YOUR OBJECTIVE
Copy out the records below word for word, with every line in its original order.

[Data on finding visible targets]
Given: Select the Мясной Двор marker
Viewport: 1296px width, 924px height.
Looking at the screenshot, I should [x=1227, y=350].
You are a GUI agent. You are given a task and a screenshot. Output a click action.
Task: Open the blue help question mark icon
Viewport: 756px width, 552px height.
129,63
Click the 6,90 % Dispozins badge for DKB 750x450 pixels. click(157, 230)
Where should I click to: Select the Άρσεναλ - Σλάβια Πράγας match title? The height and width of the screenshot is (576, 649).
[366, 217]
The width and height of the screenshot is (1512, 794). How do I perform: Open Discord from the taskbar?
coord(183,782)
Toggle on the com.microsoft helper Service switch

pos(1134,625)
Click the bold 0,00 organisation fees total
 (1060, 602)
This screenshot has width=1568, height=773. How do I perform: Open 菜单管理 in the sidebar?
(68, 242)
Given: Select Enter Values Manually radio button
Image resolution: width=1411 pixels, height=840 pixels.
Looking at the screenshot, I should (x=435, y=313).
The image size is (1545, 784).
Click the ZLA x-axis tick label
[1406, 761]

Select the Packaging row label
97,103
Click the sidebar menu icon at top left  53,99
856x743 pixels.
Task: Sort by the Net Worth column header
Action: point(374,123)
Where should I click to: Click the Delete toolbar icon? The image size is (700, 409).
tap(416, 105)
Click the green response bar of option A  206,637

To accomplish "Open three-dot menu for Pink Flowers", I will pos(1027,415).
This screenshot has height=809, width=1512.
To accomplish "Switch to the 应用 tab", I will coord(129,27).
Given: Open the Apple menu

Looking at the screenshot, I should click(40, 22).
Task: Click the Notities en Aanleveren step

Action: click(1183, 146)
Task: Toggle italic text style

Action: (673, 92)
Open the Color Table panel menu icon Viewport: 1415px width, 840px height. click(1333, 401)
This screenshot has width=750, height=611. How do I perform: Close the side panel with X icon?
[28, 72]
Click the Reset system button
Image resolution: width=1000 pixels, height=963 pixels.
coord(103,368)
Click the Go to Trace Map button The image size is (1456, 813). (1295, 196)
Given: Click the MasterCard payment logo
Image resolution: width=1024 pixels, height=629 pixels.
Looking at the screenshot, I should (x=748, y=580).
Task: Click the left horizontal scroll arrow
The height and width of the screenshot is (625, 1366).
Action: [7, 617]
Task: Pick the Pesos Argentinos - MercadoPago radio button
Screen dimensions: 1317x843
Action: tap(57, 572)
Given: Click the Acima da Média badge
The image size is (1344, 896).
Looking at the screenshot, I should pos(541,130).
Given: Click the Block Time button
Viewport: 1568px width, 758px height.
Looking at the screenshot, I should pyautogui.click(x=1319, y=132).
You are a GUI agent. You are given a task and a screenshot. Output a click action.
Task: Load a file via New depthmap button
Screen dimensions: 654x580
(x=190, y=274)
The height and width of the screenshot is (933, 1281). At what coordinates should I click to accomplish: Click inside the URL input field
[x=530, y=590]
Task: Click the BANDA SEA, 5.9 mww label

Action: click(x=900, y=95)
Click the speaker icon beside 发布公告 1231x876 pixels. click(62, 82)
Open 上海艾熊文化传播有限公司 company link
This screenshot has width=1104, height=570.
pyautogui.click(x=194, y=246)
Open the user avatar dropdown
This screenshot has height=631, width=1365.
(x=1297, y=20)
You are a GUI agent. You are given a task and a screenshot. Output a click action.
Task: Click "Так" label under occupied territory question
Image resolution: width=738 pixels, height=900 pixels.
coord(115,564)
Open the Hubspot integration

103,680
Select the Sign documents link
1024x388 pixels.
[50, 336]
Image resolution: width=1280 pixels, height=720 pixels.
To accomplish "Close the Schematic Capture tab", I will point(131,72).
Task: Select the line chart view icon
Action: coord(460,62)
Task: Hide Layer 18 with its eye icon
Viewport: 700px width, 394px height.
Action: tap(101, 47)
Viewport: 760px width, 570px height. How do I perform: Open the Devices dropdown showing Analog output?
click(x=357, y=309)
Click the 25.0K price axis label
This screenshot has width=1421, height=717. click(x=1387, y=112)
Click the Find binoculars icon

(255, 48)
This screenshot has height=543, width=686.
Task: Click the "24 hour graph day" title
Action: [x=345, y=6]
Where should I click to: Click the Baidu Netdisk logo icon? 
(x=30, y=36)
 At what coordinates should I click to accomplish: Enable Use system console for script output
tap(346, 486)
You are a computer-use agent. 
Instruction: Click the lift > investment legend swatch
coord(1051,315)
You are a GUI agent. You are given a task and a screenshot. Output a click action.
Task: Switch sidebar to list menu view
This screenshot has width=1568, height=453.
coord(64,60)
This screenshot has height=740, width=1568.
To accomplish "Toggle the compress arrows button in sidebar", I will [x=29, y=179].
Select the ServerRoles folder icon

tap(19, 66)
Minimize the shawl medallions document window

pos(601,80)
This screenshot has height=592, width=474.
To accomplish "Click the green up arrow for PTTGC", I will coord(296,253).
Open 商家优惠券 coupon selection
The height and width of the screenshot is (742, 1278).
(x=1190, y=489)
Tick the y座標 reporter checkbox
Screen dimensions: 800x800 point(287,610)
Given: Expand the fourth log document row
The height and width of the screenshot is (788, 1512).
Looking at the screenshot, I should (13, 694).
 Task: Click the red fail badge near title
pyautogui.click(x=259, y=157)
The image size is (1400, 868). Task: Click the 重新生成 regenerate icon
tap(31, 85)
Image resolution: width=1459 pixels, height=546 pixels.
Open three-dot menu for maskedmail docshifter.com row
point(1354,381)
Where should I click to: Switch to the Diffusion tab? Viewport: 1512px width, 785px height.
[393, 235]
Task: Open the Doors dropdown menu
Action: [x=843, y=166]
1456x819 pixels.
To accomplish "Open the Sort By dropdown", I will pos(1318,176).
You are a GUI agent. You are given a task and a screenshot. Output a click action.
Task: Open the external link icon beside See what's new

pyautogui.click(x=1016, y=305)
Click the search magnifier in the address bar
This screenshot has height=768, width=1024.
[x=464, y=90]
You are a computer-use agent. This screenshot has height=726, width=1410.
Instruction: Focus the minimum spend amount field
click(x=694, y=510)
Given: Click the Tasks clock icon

SOLUTION FOR THIS EXERCISE
Given: Select the Мясной Двор marker
Viewport: 1296px width, 924px height.
Looking at the screenshot, I should [x=1227, y=350].
You are a GUI agent. You are given a task and a screenshot. Output a click action.
Task: Open the blue help question mark icon
Viewport: 756px width, 552px height.
129,63
Click the 6,90 % Dispozins badge for DKB 750x450 pixels. click(157, 230)
Where should I click to: Select the Άρσεναλ - Σλάβια Πράγας match title? The height and width of the screenshot is (576, 649).
[366, 217]
The width and height of the screenshot is (1512, 794). How do I perform: Open Discord from the taskbar?
coord(183,782)
Toggle on the com.microsoft helper Service switch

pos(1134,625)
Click the bold 0,00 organisation fees total
 (1060, 602)
This screenshot has width=1568, height=773. How do I perform: Open 菜单管理 in the sidebar?
(68, 242)
Given: Select Enter Values Manually radio button
Image resolution: width=1411 pixels, height=840 pixels.
Looking at the screenshot, I should (x=435, y=313).
The image size is (1545, 784).
Click the ZLA x-axis tick label
[1406, 761]

Select the Packaging row label
97,103
Click the sidebar menu icon at top left  53,99
856x743 pixels.
Task: Sort by the Net Worth column header
Action: point(374,123)
Where should I click to: Click the Delete toolbar icon? The image size is (700, 409).
tap(416, 105)
Click the green response bar of option A  206,637

To accomplish "Open three-dot menu for Pink Flowers", I will pos(1027,415).
This screenshot has height=809, width=1512.
To accomplish "Switch to the 应用 tab", I will coord(129,27).
Given: Open the Apple menu

Looking at the screenshot, I should click(40, 22).
Task: Click the Notities en Aanleveren step

Action: click(1183, 146)
Task: Toggle italic text style

Action: (673, 92)
Open the Color Table panel menu icon Viewport: 1415px width, 840px height. click(1333, 401)
This screenshot has width=750, height=611. How do I perform: Close the side panel with X icon?
[28, 72]
Click the Reset system button
Image resolution: width=1000 pixels, height=963 pixels.
coord(103,368)
Click the Go to Trace Map button The image size is (1456, 813). (1295, 196)
Given: Click the MasterCard payment logo
Image resolution: width=1024 pixels, height=629 pixels.
Looking at the screenshot, I should (x=748, y=580).
Task: Click the left horizontal scroll arrow
The height and width of the screenshot is (625, 1366).
Action: [7, 617]
Task: Pick the Pesos Argentinos - MercadoPago radio button
Screen dimensions: 1317x843
Action: tap(57, 572)
Given: Click the Acima da Média badge
The image size is (1344, 896).
Looking at the screenshot, I should pos(541,130).
Given: Click the Block Time button
Viewport: 1568px width, 758px height.
Looking at the screenshot, I should pyautogui.click(x=1319, y=132).
You are a GUI agent. You are given a task and a screenshot. Output a click action.
Task: Load a file via New depthmap button
Screen dimensions: 654x580
(x=190, y=274)
The height and width of the screenshot is (933, 1281). At what coordinates should I click to accomplish: Click inside the URL input field
[x=530, y=590]
Task: Click the BANDA SEA, 5.9 mww label

Action: click(x=900, y=95)
Click the speaker icon beside 发布公告 1231x876 pixels. click(62, 82)
Open 上海艾熊文化传播有限公司 company link
This screenshot has width=1104, height=570.
pyautogui.click(x=194, y=246)
Open the user avatar dropdown
This screenshot has height=631, width=1365.
(x=1297, y=20)
You are a GUI agent. You are given a task and a screenshot. Output a click action.
Task: Click "Так" label under occupied territory question
Image resolution: width=738 pixels, height=900 pixels.
coord(115,564)
Open the Hubspot integration

103,680
Select the Sign documents link
1024x388 pixels.
[50, 336]
Image resolution: width=1280 pixels, height=720 pixels.
To accomplish "Close the Schematic Capture tab", I will point(131,72).
Task: Select the line chart view icon
Action: coord(460,62)
Task: Hide Layer 18 with its eye icon
Viewport: 700px width, 394px height.
Action: tap(101, 47)
Viewport: 760px width, 570px height. How do I perform: Open the Devices dropdown showing Analog output?
click(x=357, y=309)
Click the 25.0K price axis label
This screenshot has width=1421, height=717. click(x=1387, y=112)
Click the Find binoculars icon

(255, 48)
This screenshot has height=543, width=686.
Task: Click the "24 hour graph day" title
Action: [x=345, y=6]
Where should I click to: Click the Baidu Netdisk logo icon? 
(x=30, y=36)
 At what coordinates should I click to accomplish: Enable Use system console for script output
tap(346, 486)
You are a computer-use agent. 
Instruction: Click the lift > investment legend swatch
coord(1051,315)
You are a GUI agent. You are given a task and a screenshot. Output a click action.
Task: Switch sidebar to list menu view
This screenshot has width=1568, height=453.
coord(64,60)
This screenshot has height=740, width=1568.
To accomplish "Toggle the compress arrows button in sidebar", I will [x=29, y=179].
Select the ServerRoles folder icon

tap(19, 66)
Minimize the shawl medallions document window

pos(601,80)
This screenshot has height=592, width=474.
To accomplish "Click the green up arrow for PTTGC", I will coord(296,253).
Open 商家优惠券 coupon selection
The height and width of the screenshot is (742, 1278).
(x=1190, y=489)
Tick the y座標 reporter checkbox
Screen dimensions: 800x800 point(287,610)
Given: Expand the fourth log document row
The height and width of the screenshot is (788, 1512).
Looking at the screenshot, I should (13, 694).
 Task: Click the red fail badge near title
pyautogui.click(x=259, y=157)
The image size is (1400, 868). Task: Click the 重新生成 regenerate icon
tap(31, 85)
Image resolution: width=1459 pixels, height=546 pixels.
Open three-dot menu for maskedmail docshifter.com row
point(1354,381)
Where should I click to: Switch to the Diffusion tab? Viewport: 1512px width, 785px height.
[393, 235]
Task: Open the Doors dropdown menu
Action: [x=843, y=166]
1456x819 pixels.
To accomplish "Open the Sort By dropdown", I will pos(1318,176).
You are a GUI agent. You are given a task and a screenshot. Output a click action.
Task: Open the external link icon beside See what's new

pyautogui.click(x=1016, y=305)
Click the search magnifier in the address bar
This screenshot has height=768, width=1024.
[x=464, y=90]
You are a computer-use agent. This screenshot has height=726, width=1410.
Instruction: Focus the minimum spend amount field
click(x=694, y=510)
Given: Click the Tasks clock icon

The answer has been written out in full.